The world No.2 lands in Paris having snaffled the biggest clay-court title of her career in Rome (although her highest-ranked opponent there was No.37 Sofia Kenin). The 27-year-old’s game is more suited to faster surfaces, but she can do damage on clay too – although she was toppled early in both Stuttgart and Madrid this season.

Other than her 2017 semi-final, Pliskova has only once reached the last 32 here in seven visits. Her first hurdle in this edition, world No.97 Madison Brengle, looks simpler than her potential second round opponent – Roland-Garros 2009 champion Svetlana Kuznetsova, one of 13 current or former Grand Slam champions in the women’s draw.

Serena Williams

The multiple problems Williams has fielded this year would be enough to rule out anyone else. Her only four tournaments this year has each concluded with a physical problem – the last of which was the left knee injury which ruled her out in Rome last week; the 37-year-old has played just two competitive sets on clay in the warm-up for Roland-Garros, and a mere three matches in total since the Australian Open four months ago.

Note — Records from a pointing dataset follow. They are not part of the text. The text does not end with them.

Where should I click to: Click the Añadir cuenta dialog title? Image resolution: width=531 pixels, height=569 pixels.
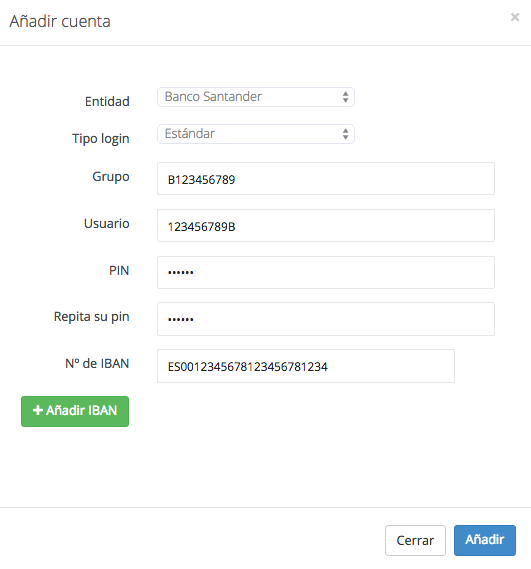click(x=60, y=21)
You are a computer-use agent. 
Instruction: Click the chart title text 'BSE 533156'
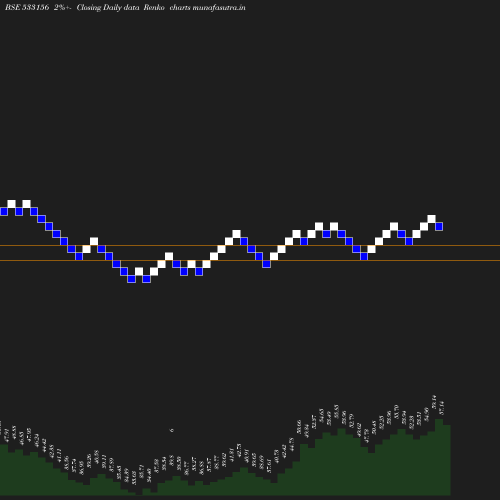27,8

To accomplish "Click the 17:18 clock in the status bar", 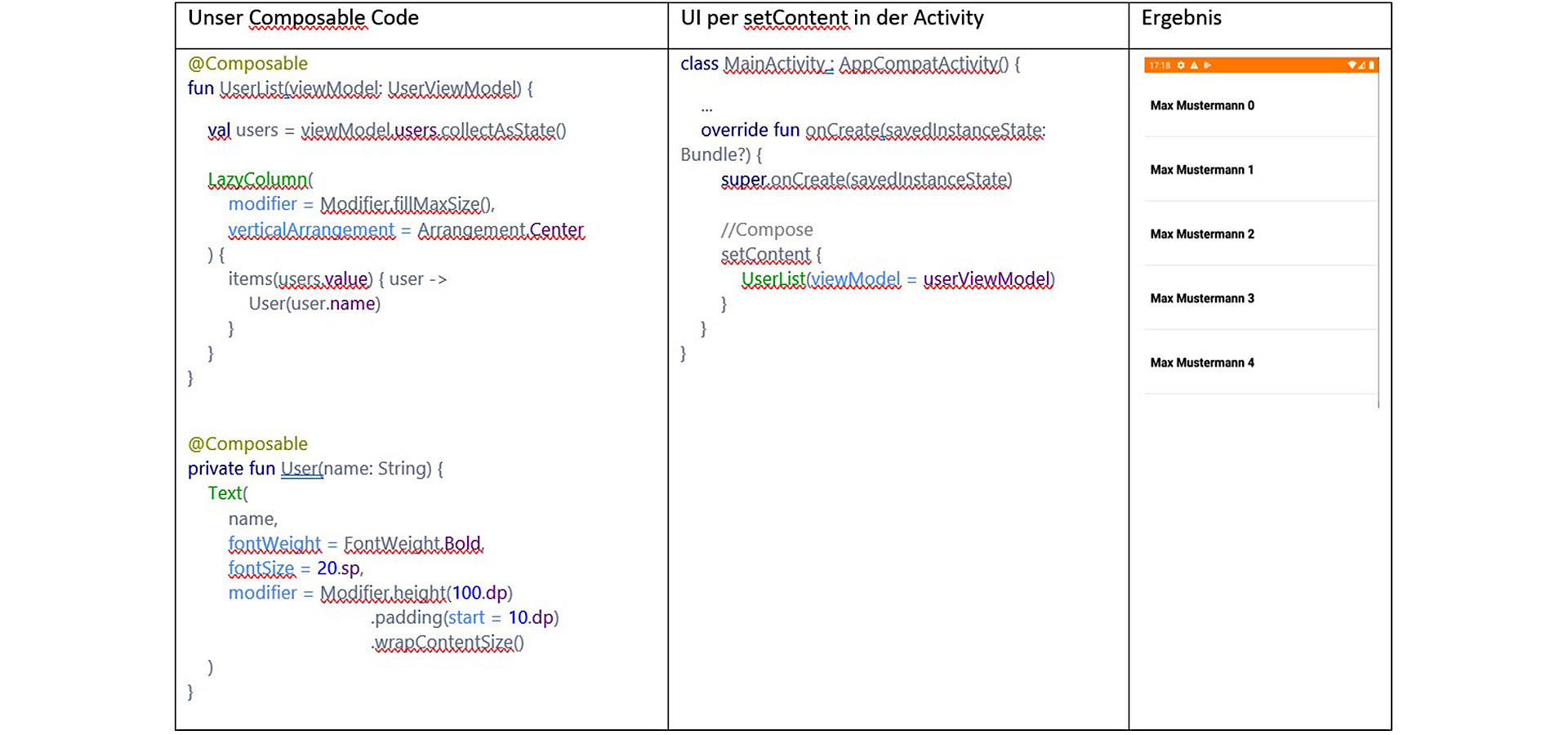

Yet the 23-time Grand Slam champion has produced unexpected excellence at the four majors she has contested since the birth of her daughter 20 months ago. At her 17th visit to Roland-Garros, she is in the same tough half as Osaka, Halep and Kvitova, but first up is world No.82 Vitalia Diatchenko. 

Sloane Stephens

Last year’s runner-up was two games from the title against Halep before losing eight of the final nine games. Going into the European clay swing, her 2019 record stood at an unsatisfactory 6-6, before she looked to find an extra edge by hooking up with new coach Sven Groenfeld. The yield has been contrasting – semi-final in Madrid, and first-round defeat in Rome. Newly engaged to fiancé Jozy Altidore of the US national football team, the 26-year-old lines up here against the world No.110, left-handed Misaki Doi, in the opening round.

Elina Svitolina

One year ago it would have been unthinkable to tack Svitolina’s name onto a list of Roland-Garros contenders as a mere “maybe”. In both 2017 and 2018 she came to Paris bearing the Italian trophy aloft, but fell in the third round and quarter-finals respectively.

In 2019 her European clay season is not only a trophy-free zone to date but brought a pair of first hurdle defeats in both Madrid and Rome. Physically she is noticeably stronger-looking than 12 months ago, and she may need this strength for her intriguing first-round clash with Venus Williams, who beat her on the Rome clay four years ago.